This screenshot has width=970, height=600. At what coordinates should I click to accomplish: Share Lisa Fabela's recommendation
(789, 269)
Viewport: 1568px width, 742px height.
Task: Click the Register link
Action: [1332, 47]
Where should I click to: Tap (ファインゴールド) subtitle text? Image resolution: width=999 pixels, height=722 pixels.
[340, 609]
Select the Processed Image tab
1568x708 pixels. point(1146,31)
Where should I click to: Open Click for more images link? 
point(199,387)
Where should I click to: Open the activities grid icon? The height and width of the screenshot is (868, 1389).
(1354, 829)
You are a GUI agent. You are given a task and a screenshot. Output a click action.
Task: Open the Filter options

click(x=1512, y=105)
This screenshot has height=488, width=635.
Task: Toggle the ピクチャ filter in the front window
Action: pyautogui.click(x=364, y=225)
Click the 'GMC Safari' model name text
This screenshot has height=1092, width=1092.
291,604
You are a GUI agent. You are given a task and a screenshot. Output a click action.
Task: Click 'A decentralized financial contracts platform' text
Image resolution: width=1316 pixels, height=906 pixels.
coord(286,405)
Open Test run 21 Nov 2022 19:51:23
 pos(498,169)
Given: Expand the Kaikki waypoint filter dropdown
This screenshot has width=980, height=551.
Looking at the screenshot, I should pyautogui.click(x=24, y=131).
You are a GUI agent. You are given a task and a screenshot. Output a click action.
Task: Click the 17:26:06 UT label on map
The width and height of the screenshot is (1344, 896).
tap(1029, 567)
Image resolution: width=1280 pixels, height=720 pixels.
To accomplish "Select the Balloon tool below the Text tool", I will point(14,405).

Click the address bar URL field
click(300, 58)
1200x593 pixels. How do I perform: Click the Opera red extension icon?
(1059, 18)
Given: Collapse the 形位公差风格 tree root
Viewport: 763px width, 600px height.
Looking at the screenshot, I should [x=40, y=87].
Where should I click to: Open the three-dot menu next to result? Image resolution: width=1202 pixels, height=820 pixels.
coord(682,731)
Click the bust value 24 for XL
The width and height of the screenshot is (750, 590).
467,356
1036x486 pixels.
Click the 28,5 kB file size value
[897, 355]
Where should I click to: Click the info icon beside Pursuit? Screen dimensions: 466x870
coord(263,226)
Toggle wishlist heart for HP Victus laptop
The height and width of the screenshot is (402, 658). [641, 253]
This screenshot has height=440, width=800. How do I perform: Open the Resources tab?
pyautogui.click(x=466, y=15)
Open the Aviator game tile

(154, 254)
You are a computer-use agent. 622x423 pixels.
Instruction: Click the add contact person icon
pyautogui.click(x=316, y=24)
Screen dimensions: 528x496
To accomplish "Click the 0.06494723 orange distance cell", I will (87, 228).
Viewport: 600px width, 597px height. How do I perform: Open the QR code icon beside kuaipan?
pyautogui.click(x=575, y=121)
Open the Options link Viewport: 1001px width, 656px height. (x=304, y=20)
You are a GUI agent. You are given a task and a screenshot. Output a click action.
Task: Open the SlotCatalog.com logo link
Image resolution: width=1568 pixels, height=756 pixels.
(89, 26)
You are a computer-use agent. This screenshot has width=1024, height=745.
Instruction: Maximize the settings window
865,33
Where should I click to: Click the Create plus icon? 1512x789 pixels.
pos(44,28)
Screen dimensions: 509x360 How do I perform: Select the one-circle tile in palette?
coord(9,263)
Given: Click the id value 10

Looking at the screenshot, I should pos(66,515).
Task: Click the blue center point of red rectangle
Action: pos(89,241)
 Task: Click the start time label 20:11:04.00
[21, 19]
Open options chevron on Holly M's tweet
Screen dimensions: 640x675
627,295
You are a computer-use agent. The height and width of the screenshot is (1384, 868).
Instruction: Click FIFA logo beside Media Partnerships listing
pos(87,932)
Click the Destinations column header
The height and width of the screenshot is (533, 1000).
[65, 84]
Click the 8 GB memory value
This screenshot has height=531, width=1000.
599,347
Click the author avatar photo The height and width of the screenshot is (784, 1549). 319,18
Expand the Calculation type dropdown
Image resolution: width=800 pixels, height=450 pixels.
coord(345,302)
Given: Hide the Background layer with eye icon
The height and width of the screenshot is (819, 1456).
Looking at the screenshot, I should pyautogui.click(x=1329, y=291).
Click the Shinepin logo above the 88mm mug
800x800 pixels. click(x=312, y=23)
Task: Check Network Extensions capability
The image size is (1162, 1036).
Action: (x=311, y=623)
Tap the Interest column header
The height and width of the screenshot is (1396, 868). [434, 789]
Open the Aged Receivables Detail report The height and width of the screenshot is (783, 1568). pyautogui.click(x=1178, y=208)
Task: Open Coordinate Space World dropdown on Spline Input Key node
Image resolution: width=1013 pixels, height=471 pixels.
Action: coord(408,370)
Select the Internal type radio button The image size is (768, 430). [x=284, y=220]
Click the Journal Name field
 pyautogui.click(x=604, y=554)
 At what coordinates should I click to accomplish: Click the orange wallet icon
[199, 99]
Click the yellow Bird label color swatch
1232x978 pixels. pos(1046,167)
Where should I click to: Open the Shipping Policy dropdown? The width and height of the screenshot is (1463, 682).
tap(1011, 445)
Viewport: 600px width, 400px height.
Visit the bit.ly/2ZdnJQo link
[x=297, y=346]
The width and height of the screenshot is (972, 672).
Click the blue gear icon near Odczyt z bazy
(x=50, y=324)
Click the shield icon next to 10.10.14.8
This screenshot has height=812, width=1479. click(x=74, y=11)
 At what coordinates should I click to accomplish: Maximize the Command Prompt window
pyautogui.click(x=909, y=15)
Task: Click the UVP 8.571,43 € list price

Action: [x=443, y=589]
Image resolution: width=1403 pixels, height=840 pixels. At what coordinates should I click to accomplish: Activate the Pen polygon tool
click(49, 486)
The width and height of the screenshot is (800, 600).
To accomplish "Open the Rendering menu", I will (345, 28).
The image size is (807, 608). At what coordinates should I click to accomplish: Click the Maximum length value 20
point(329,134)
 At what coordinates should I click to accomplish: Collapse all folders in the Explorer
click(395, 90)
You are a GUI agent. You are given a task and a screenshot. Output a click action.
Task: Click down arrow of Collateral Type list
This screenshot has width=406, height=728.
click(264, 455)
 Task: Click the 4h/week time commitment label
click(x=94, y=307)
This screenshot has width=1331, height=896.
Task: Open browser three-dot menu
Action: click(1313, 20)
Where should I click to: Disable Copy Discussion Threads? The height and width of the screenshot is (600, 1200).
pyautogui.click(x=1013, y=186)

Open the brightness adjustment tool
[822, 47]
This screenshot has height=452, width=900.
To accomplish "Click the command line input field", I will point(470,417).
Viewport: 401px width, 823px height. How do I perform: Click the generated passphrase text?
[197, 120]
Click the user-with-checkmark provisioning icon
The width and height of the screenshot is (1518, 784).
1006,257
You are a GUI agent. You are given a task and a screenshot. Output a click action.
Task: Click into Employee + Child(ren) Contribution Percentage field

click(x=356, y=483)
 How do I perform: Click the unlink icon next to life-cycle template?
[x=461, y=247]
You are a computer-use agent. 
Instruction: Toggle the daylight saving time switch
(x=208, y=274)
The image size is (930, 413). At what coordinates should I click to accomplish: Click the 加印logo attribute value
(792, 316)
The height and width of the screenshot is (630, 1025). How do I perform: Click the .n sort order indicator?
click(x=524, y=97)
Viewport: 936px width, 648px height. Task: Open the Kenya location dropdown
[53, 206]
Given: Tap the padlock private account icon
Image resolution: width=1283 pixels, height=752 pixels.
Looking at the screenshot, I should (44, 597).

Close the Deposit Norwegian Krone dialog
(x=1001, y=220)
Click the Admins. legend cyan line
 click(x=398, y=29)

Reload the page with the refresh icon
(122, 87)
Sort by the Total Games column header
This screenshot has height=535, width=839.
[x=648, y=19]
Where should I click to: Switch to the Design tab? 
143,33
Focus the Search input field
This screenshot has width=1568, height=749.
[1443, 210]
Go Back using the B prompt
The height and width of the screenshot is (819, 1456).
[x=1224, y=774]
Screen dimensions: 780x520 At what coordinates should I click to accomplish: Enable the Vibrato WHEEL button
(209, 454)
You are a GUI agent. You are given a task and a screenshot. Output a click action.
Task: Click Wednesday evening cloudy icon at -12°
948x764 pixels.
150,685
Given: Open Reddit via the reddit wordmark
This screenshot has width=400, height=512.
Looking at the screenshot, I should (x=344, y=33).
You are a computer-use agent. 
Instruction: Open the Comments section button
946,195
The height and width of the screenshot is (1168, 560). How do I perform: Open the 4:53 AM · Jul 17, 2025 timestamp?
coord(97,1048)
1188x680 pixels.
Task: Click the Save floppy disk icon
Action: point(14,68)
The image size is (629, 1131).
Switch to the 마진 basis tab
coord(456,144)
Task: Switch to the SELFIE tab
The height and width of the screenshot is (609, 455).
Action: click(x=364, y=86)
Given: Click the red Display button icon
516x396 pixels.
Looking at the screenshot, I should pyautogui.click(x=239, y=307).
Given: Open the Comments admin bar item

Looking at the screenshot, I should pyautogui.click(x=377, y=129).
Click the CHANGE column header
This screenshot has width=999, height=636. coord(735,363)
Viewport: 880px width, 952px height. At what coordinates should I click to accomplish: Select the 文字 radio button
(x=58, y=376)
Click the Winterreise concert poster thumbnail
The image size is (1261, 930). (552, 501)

WHAT THE TASK ASKS: Convert the material between the line containing "You are a computer-use agent. The" and the line containing "pos(87,932)", inclusive, into a JSON list of strings with one string per line and blank lines omitted.

WRITTEN RESPONSE:
[
  "You are a computer-use agent. The height and width of the screenshot is (1384, 868).",
  "Instruction: Click FIFA logo beside Media Partnerships listing",
  "pos(87,932)"
]